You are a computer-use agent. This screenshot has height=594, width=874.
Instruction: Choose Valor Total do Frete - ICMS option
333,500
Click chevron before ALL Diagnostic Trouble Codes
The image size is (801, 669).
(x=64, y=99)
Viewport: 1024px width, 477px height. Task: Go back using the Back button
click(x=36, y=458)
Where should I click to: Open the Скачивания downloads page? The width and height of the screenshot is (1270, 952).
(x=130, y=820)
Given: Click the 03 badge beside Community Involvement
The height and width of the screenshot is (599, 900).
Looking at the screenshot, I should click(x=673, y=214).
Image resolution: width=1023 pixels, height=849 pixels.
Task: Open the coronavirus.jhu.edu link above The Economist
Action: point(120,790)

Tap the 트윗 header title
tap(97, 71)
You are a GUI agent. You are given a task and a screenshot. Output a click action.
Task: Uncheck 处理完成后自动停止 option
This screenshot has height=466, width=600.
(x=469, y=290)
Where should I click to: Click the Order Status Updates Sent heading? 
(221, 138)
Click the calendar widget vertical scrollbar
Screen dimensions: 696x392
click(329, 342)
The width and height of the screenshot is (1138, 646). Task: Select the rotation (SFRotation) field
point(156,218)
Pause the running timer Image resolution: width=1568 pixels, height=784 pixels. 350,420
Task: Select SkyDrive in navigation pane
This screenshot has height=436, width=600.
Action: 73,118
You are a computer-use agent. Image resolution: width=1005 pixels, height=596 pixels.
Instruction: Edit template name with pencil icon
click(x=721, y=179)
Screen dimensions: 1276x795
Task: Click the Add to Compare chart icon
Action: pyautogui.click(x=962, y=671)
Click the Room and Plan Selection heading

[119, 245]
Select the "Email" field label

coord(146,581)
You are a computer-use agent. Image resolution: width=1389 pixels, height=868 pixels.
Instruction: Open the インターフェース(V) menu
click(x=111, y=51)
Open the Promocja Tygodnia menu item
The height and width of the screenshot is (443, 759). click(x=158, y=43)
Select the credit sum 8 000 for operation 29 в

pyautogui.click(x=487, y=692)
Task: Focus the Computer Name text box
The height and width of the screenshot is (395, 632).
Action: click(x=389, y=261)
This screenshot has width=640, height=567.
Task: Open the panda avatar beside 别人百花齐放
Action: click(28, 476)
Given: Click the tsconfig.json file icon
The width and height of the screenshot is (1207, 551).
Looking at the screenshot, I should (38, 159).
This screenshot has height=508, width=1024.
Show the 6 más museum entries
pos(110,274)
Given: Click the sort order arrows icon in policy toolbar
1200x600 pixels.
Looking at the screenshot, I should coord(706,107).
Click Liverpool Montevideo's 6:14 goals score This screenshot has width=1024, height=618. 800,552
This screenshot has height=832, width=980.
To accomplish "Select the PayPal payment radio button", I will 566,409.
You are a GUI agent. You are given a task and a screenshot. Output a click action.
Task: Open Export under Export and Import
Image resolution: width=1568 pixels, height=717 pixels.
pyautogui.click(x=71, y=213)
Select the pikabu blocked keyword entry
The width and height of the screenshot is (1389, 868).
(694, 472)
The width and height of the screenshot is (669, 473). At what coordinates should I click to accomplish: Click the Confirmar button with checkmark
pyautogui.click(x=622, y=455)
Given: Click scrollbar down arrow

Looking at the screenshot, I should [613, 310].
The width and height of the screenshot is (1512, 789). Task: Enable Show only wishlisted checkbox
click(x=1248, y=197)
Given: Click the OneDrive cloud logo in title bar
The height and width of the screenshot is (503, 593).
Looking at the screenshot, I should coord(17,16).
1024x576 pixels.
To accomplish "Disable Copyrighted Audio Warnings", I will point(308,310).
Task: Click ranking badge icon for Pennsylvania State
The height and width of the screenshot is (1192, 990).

----

Work instruction:
Copy, exactly and only, the lines above that begin with the one containing "Instruction: Choose Valor" and finish with the one containing "Given: Click the 03".

Final answer:
Instruction: Choose Valor Total do Frete - ICMS option
333,500
Click chevron before ALL Diagnostic Trouble Codes
The image size is (801, 669).
(x=64, y=99)
Viewport: 1024px width, 477px height. Task: Go back using the Back button
click(x=36, y=458)
Where should I click to: Open the Скачивания downloads page? The width and height of the screenshot is (1270, 952).
(x=130, y=820)
Given: Click the 03 badge beside Community Involvement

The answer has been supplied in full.